Records contained in a dataset:

== == ==

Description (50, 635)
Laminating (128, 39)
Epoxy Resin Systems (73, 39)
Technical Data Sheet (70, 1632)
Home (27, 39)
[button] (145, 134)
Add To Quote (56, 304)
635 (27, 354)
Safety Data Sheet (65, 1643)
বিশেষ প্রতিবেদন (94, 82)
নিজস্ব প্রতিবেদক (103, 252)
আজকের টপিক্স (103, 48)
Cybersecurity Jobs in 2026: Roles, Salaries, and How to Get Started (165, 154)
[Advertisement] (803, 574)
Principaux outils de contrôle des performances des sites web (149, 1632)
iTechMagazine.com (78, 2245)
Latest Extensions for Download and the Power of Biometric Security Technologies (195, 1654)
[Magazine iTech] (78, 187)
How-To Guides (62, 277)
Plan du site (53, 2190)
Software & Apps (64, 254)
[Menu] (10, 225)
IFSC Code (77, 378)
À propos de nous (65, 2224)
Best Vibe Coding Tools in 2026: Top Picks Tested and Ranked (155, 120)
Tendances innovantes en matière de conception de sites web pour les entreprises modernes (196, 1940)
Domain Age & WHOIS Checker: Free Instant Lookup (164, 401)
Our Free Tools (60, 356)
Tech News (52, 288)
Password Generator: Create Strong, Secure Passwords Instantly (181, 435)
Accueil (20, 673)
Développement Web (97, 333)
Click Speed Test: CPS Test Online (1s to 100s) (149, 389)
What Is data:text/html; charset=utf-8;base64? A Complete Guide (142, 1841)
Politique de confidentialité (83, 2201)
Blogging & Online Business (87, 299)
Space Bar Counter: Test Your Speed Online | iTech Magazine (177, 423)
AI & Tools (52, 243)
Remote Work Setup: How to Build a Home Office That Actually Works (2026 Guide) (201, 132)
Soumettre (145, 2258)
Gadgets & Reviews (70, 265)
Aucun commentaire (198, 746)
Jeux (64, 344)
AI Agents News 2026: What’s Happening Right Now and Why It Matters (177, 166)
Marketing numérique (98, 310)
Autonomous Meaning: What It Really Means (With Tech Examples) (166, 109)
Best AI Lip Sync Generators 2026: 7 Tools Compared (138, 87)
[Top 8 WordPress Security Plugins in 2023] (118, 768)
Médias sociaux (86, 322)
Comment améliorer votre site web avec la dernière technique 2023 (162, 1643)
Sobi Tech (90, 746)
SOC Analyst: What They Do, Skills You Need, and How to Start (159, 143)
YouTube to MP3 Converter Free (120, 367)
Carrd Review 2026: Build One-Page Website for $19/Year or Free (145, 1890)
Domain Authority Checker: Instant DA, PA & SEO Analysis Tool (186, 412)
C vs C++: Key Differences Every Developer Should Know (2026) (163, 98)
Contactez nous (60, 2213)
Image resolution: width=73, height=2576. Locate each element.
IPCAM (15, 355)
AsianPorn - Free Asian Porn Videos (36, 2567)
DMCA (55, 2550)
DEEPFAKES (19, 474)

== == ==

# [Exercise instructions]
Up to and including the line with "আজকের টপিক্স (103, 48)", repeat the data exactly, starting from its first line; nothing else belongs in the response.

# [Response to the exercise]
Description (50, 635)
Laminating (128, 39)
Epoxy Resin Systems (73, 39)
Technical Data Sheet (70, 1632)
Home (27, 39)
[button] (145, 134)
Add To Quote (56, 304)
635 (27, 354)
Safety Data Sheet (65, 1643)
বিশেষ প্রতিবেদন (94, 82)
নিজস্ব প্রতিবেদক (103, 252)
আজকের টপিক্স (103, 48)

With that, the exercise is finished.